━━━━━ Raw records

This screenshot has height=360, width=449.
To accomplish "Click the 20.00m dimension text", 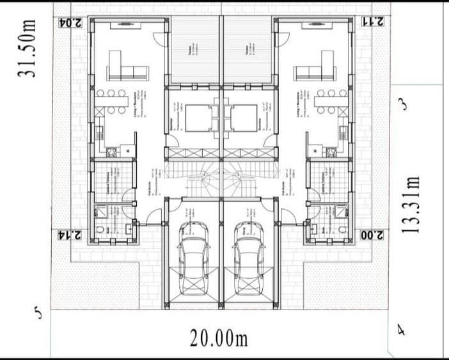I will tap(219, 338).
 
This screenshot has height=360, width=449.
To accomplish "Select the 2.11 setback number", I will tap(372, 22).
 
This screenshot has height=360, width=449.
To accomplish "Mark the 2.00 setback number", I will tap(372, 235).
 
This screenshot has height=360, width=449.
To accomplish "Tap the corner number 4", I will tap(401, 331).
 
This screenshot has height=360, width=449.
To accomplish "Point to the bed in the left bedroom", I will tap(195, 118).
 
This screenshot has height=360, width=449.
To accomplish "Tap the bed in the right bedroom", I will tap(244, 118).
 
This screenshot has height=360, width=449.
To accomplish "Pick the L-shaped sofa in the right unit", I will tap(315, 67).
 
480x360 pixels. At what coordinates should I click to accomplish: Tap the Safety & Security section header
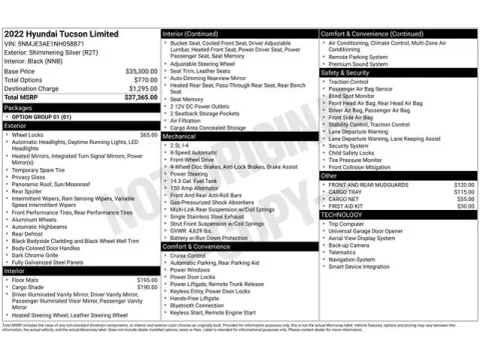pyautogui.click(x=346, y=72)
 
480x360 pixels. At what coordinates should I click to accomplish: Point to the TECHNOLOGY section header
pyautogui.click(x=343, y=215)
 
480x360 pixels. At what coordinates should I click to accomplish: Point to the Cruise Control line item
pyautogui.click(x=189, y=255)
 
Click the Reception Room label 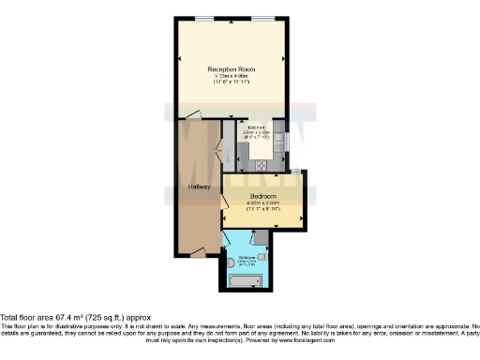[x=232, y=69]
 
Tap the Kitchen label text [x=256, y=127]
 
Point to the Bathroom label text [x=248, y=256]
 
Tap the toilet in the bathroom [x=229, y=263]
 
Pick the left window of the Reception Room [x=203, y=20]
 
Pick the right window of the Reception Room [x=265, y=20]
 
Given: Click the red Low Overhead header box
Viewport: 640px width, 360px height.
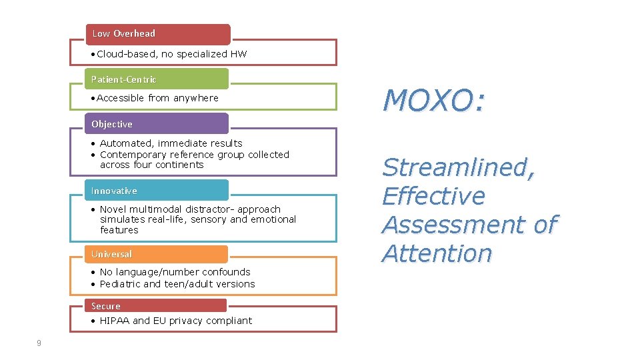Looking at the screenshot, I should coord(157,34).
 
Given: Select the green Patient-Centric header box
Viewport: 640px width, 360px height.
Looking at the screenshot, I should coord(156,79).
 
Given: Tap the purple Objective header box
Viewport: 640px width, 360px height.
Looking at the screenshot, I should coord(156,124).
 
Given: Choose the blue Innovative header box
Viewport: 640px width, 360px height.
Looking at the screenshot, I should coord(156,191).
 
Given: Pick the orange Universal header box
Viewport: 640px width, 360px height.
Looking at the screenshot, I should coord(156,254).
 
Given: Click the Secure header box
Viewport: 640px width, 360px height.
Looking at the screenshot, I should coord(156,306).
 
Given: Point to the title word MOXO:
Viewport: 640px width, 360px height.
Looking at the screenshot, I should coord(433,101).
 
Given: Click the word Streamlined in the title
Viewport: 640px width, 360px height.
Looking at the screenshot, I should coord(458,167).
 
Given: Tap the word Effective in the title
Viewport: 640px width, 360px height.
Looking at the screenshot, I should coord(433,196).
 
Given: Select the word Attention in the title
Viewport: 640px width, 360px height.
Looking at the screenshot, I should coord(436,253).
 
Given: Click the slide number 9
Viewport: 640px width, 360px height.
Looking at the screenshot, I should coord(39,343).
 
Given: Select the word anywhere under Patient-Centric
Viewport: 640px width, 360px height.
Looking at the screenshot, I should coord(196,98).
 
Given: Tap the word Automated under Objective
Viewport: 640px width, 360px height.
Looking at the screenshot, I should coord(128,143).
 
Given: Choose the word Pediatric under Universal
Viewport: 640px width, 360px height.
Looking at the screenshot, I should coord(120,284).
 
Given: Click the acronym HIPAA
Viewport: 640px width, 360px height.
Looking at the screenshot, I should coord(115,321).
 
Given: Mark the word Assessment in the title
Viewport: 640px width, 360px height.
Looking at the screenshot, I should coord(455,225).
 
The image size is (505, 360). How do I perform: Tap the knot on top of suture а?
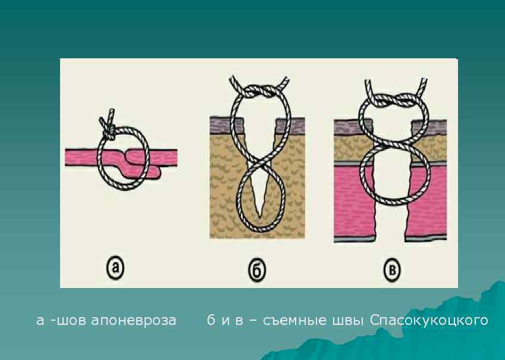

━━━━━━━━━━

▶ [Task objective]
Can you arrange the lines from the one with "Given: Click the red Low Overhead header box" up to and including the one with "Given: Click the slide number 9" as a Markdown table with the columns Row and Entry line, numbering each line and skipping the blank ones? Leave the pictures out of your answer.

▶ [Answer to the problem]
| Row | Entry line |
|---|---|
| 1 | Given: Click the red Low Overhead header box |
| 2 | Viewport: 640px width, 360px height. |
| 3 | Looking at the screenshot, I should coord(157,34). |
| 4 | Given: Select the green Patient-Centric header box |
| 5 | Viewport: 640px width, 360px height. |
| 6 | Looking at the screenshot, I should coord(156,79). |
| 7 | Given: Tap the purple Objective header box |
| 8 | Viewport: 640px width, 360px height. |
| 9 | Looking at the screenshot, I should coord(156,124). |
| 10 | Given: Choose the blue Innovative header box |
| 11 | Viewport: 640px width, 360px height. |
| 12 | Looking at the screenshot, I should coord(156,191). |
| 13 | Given: Pick the orange Universal header box |
| 14 | Viewport: 640px width, 360px height. |
| 15 | Looking at the screenshot, I should coord(156,254). |
| 16 | Given: Click the Secure header box |
| 17 | Viewport: 640px width, 360px height. |
| 18 | Looking at the screenshot, I should coord(156,306). |
| 19 | Given: Point to the title word MOXO: |
| 20 | Viewport: 640px width, 360px height. |
| 21 | Looking at the screenshot, I should coord(433,101). |
| 22 | Given: Click the word Streamlined in the title |
| 23 | Viewport: 640px width, 360px height. |
| 24 | Looking at the screenshot, I should coord(458,167). |
| 25 | Given: Tap the word Effective in the title |
| 26 | Viewport: 640px width, 360px height. |
| 27 | Looking at the screenshot, I should coord(433,196). |
| 28 | Given: Select the word Attention in the title |
| 29 | Viewport: 640px width, 360px height. |
| 30 | Looking at the screenshot, I should coord(436,253). |
| 31 | Given: Click the slide number 9 |